→ Input material:
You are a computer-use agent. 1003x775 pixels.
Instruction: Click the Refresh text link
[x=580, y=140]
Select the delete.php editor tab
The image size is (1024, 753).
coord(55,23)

...

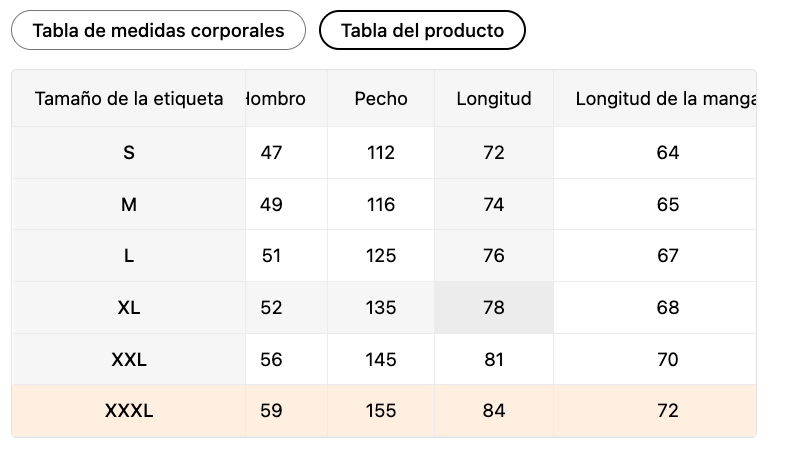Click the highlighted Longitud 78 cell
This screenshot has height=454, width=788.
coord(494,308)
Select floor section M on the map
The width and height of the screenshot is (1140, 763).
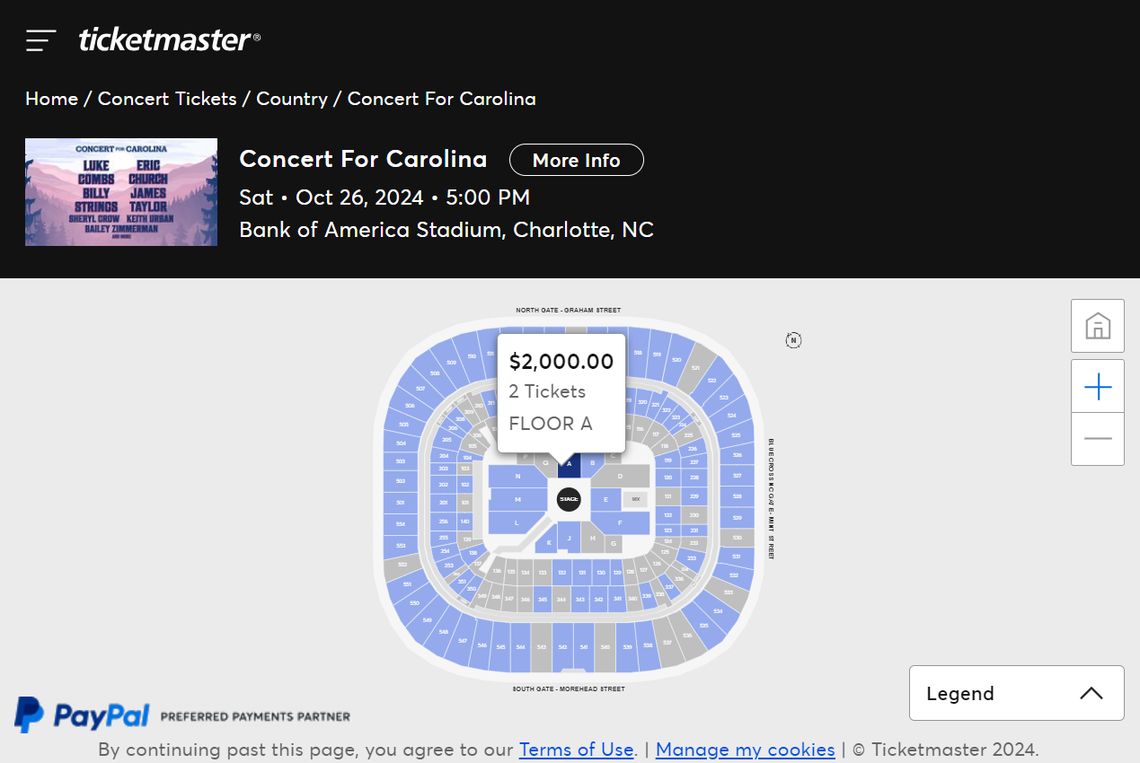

...

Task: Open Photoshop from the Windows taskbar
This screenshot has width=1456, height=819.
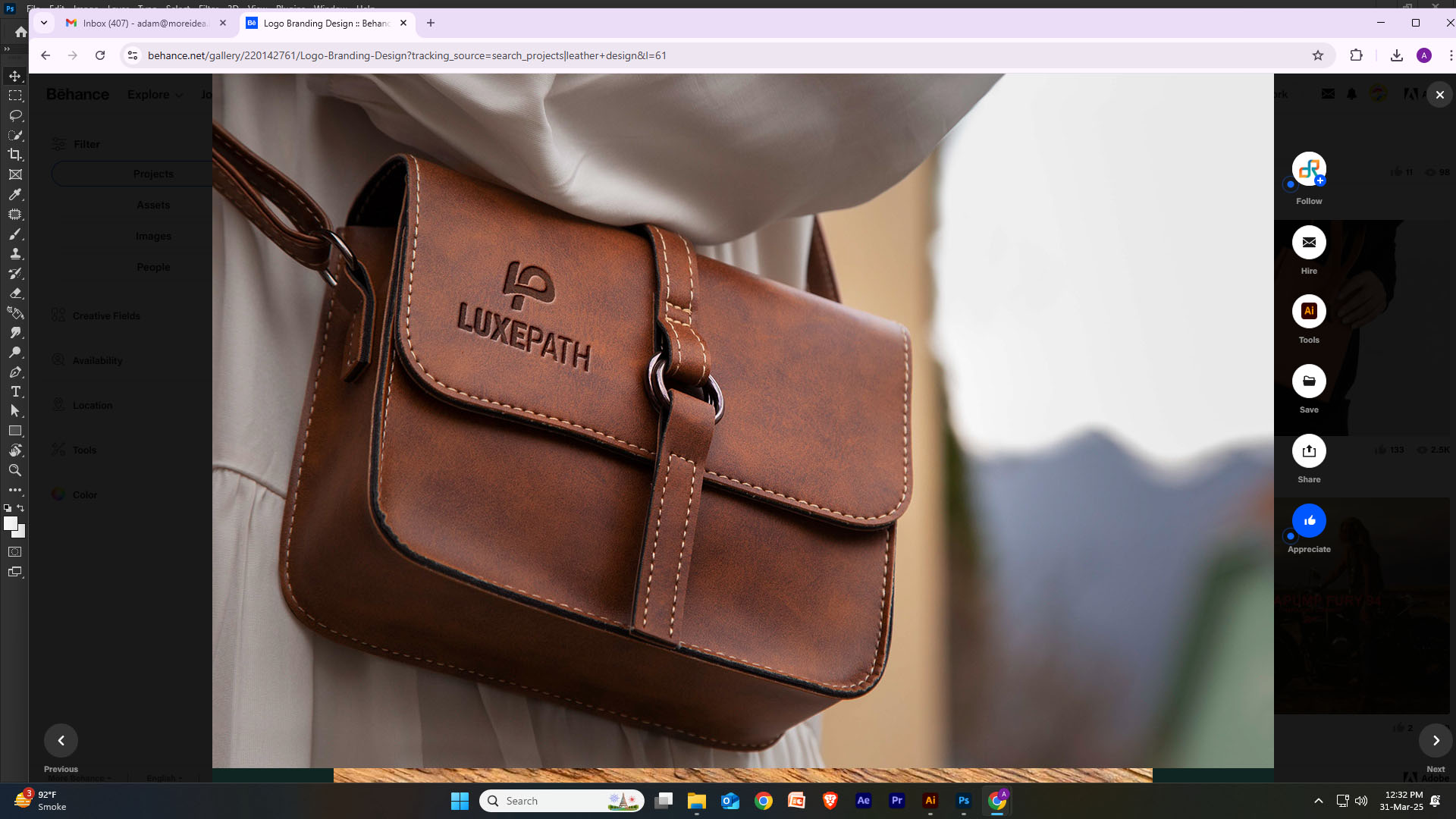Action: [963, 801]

→ Exercise instructions: Arrange the rows as a numbered list, leaving out any blank lines, starting with the line that contains "Select floor section M on the map" and going on through the line that contains "The width and".

→ Written solution:
1. Select floor section M on the map
2. The width and height of the screenshot is (1140, 763).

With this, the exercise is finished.